I have an Iterable
of "work units" that need to be performed, in no particular order, and can easily run in parallel without interfering with one another.
Unfortunately, running too many of them at a time will exceed my available RAM, so I need to make sure that only a handful is running simultaneously at any given time.
At the most basic, I want a function of this type signature:
parMap[A, B](xs: Iterator[A], f: A => B, chunkSize: Int): Iterator[B]
such that the output Iterator
is not necessarily in the same order as the input (if I want to maintain knowledge of where the result came from, I can output a pair with the input or something.) The consumer can then consume the resulting iterator incrementally without eating up all of the machine's memory, while maintaining as much parallelism as is possible for this task.

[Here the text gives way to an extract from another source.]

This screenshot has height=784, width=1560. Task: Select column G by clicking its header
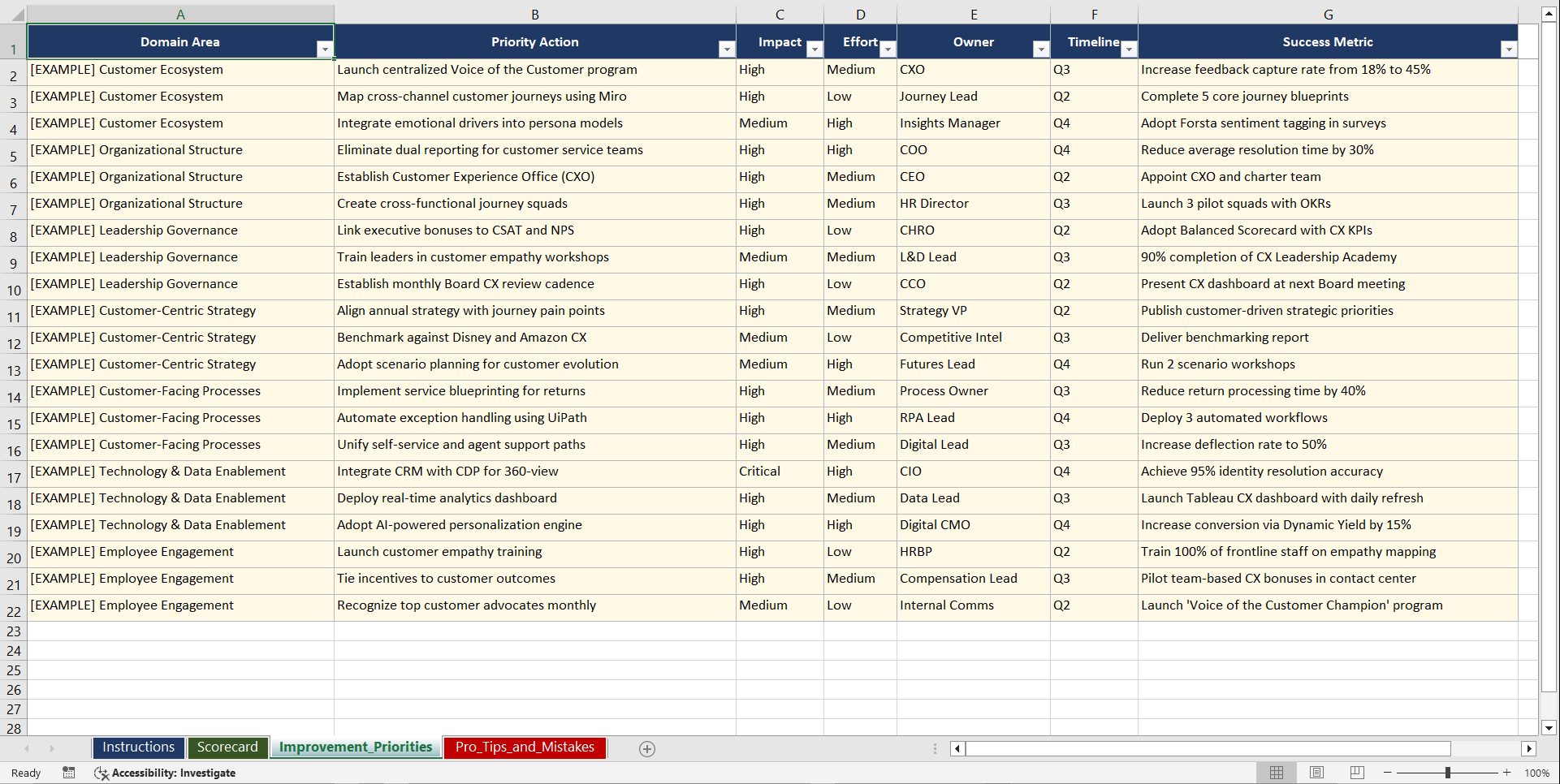pos(1328,14)
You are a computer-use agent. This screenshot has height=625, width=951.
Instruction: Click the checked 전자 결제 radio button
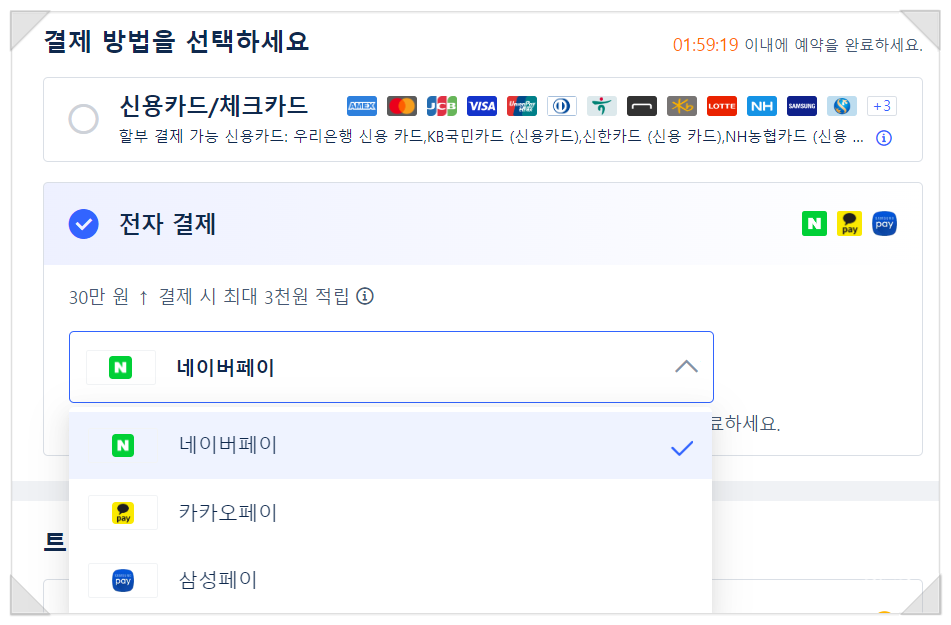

Furthermore, I want the function to be as efficient as possible. An initial idea I had was for example to do something along the following lines:
xs.iterator.grouped(chunkSize).flatMap(_.toSet.par.map(f).iterator)
where I was hoping the toSet
would inform Scala's parallel collection that it could start producing elements from its iterator as soon as they were ready, in any order, and the grouped
call was to limit the number of simultaneous workers. Unfortunately, it doesn't look like the toSet
call achieves the desired effect (the results are returned in the same order as they would have been without the par
call, in my experiments,) and the grouped
call is suboptimal. For example, if we have a group size of 100, and 99 of those jobs complete immediately on a dozen cores, but one of them is particularly slow, most of the remaining cores will be idle until we can move to the next group. It would be much cleaner to have an "adaptive window" that is at most as big as my chunk size, but doesn't get held up by slow workers.
I can envision writing something like this myself with a work-stealing (de)queue or something along those lines, but I imagine that a lot of the hard work of dealing with the concurrency primitives is already done for me at some level in Scala's parallel collections library. Does anyone know what parts of it I could reuse to build this piece of functionality, or have other suggestions on how to implement such an operation?